Revisiting the Active Sites at the MoS2/H2O Interface via Grand-Canonical DFT: The Role of Water Dissociation

• Published in: ACS applied materials & interfaces Vol. 12; no. 28; pp. 31401 - 31410
• Main Authors: Abidi, Nawras, Bonduelle-Skrzypczak, Audrey, Steinmann, Stephan N
• Format: Journal Article
• Language: English
• Published: American Chemical Society 15.07.2020
• Subjects: active sites; catalysts; density functional theory; electrochemistry; Energy, Environmental, and Catalysis Applications; equations; hydrogen production; liquids; molybdenum disulfide; protons; thermodynamics; MoS2; hydrogen evolution reaction; defects; water interface; edges; active sites; grand-canonical DFT
• ISSN: 1944-8244; 1944-8252; 1944-8252
• DOI: 10.1021/acsami.0c06489

MoS2 is a promising low-cost catalyst for the hydrogen evolution reaction (HER). However, the nature of the active sites remains a subject of debate.

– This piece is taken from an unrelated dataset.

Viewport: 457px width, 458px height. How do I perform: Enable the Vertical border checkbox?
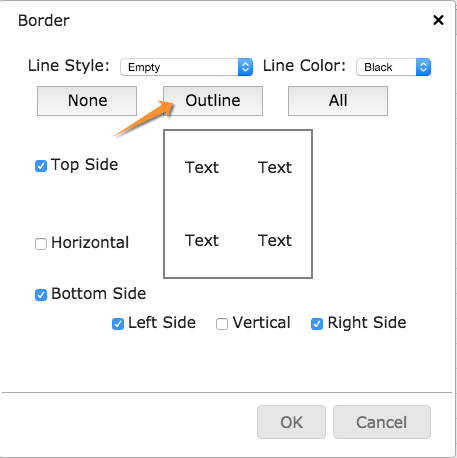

By taking the electrochemcal potential explicitly into account using grand-canonical density functional theory (DFT) in combination with the linearized Poisson–Boltzmann equation, we herein revisit the active sites of 2H-MoS2. In addition to the well-known catalytically active edge sites, also specific point defects on the otherwise inert basal plane provide highly active sites for HER. Given that HER takes place in water, we also assess the reactivity of these active sites with respect to H2O. The thermodynamics of proton reduction as a function of the electrochemical potential reveals that four edge sites and three basal plane defects feature thermodynamic overpotentials below 0.2 V. In contrast to current proposals, many of these active sites involve adsorbed OH. The results demonstrate that even though H2O and OH block “active” sites, HER can also occur on these “blocked” sites, reducing protons on surface OH/H2O entities. As a consequence, our results revise the active sites, highlighting the so far overlooked need to take the liquid component (H2O) of the functional interface into account when considering the stability and activity of the various active sites.